Em termos turísticos, como o senhor avalia que o Estado poderá aproveitar esse evento da Copa?

“Temos que aproveitar o máximo possível, fazer com que o pessoal fique em Porto Alegre, na grande Porto Alegre. Que faça excursões para conhecer o interior gaúcho, conhecer o Pampa, a nossa Fronteira, a nossa Serra, o Vale dos Vinhedos, a nossa Costa Doce - a famosa Costa Doce da nossa Lagoa dos Patos, que tem um roteiro fantástico. Acredito que isso tem que ser bastante explorado também. Obviamente vamos ficar na dependência de que Porto Alegre seja uma sub-sede que receba equipes grandes. Nesse sentido, teremos de ter sorte também”.

O Ministério do Turismo está propondo uma nova classificação hoteleira, como o senhor vê a medida e que impacto ela teria no RS?

“Estamos analisando esse tema. Fizemos um seminário aqui no RS, em Porto Alegre, encerrando uma rodada de discussão que percorreu oito capitais brasileiras. Vamos retomar o assunto durante o Salão do Turismo, que acontece no final do mês de maio, de 26 a 30, em São Paulo. Nós, a princípio, estamos vendo com uma certa restrição essa classificação, mas, por outro lado, queremos que algo de diferente aconteça. Na realidade, a FIFA não está exigindo essa classificação, mas o próprio Ministério vê que precisamos de parâmetros. Acredito que seja uma medida adequada para todos, mas que não pode ser imposta, e o Ministério está aberto ao diálogo”.

Pelotas, Rio Grande e Guaíba buscam a inserção como subsedes da Copa. Como o senhor avalia a viabilidade desse pleito?

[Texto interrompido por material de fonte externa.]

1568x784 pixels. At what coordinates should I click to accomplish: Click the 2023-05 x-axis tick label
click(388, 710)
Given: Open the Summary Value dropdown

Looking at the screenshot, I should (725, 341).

“Acho plenamente possível. Guaíba é praticamente parte da Grande Porto Alegre. Pelotas e Rio Grande seria um roteiro da Costa Doce que teríamos que aprontar, oferecer e nos mobilizar no sentido de mostrá-lo. Guaíba carece em hotelaria, e isso é um grande problema. Mas dispõe de campos de treinamento para pegar uma seleção na pré-Copa. Pelotas e Rio Grande eu já acho um pouco distante, mas tudo é possível, tudo depende de como serão ofertados. Acredito em todas as possibilidades”.

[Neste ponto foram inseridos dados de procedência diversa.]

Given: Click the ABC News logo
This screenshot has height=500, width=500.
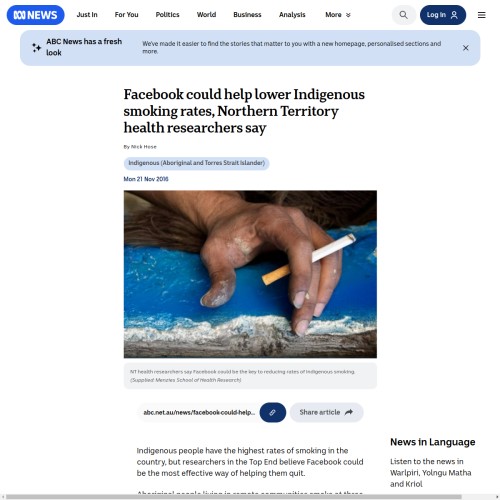Looking at the screenshot, I should 35,15.
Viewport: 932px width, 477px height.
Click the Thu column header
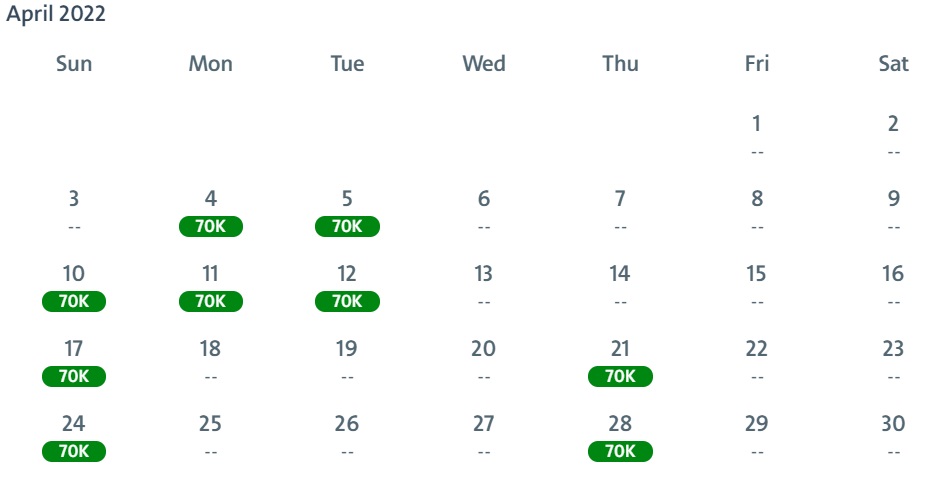[x=621, y=64]
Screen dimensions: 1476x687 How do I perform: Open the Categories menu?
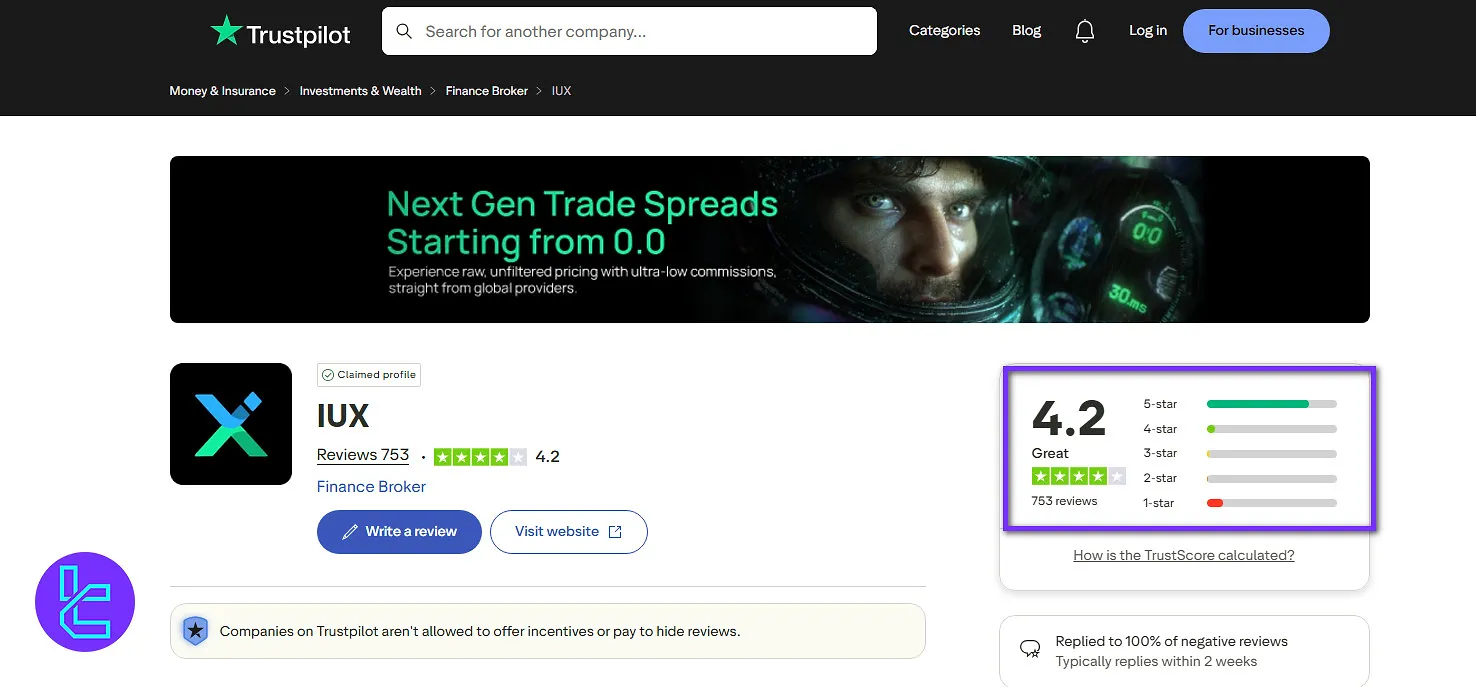[944, 30]
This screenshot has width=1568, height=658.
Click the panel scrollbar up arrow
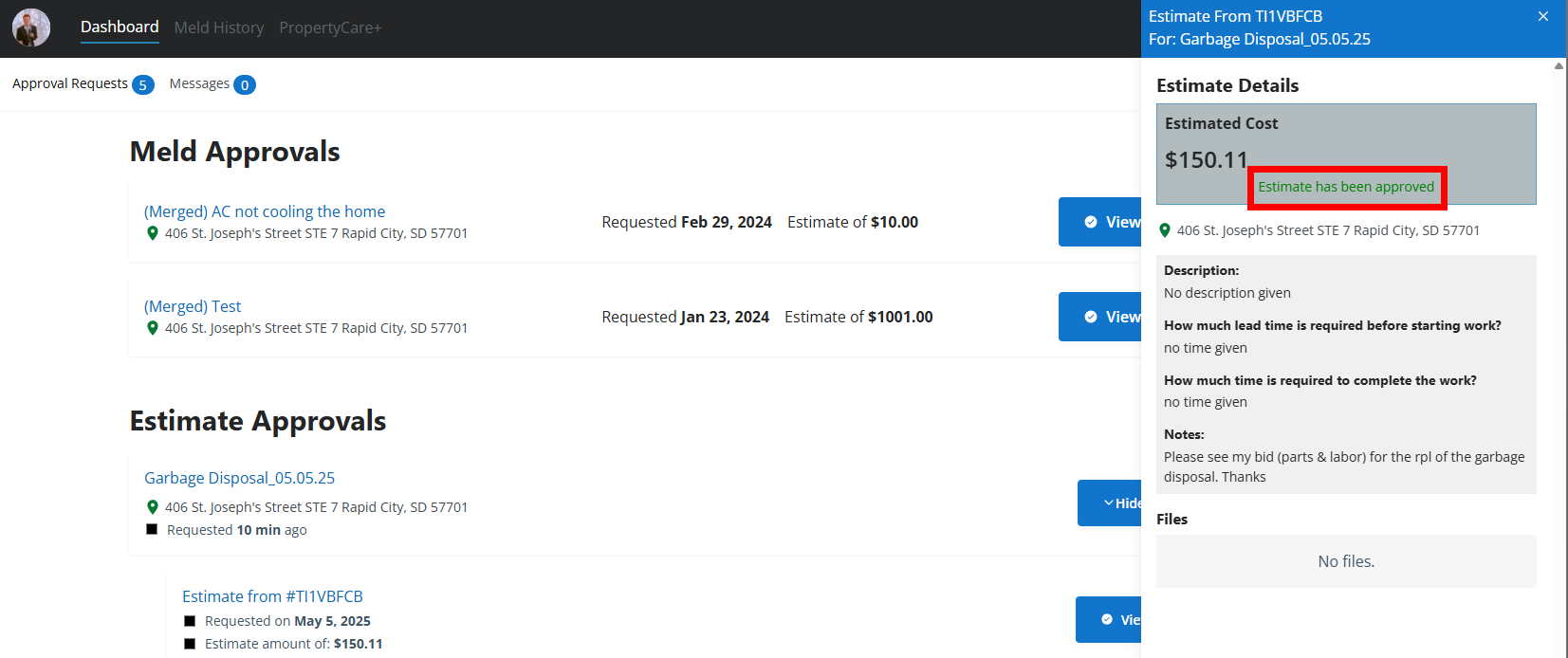1559,66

Regiões como a Costa Doce, que estão fora de Porto Alegre e da Região Metropolitana, como podem se inserir no processo?

“A estratégia seria mostrar a Costa Doce, dizer que existe a maior Lagoa terrestre, a maior laguna do mundo, ao que sei. Existe um roteiro bem interessante que passa por todas as cidades que estão dentro ou próximas à Lagoa: São Lourenço do Sul, Camaquã, Arambaré e outras. Acredito que um roteiro nesse sentido, de Porto Alegre até Pelotas e Rio Grande, pela Costa Doce, seria muito interessante. Não sei como está a questão de infraestrutura, em relação a estradas e outros aspectos importantes, o que é fundamental é se montar um roteiro e se vender como destino”.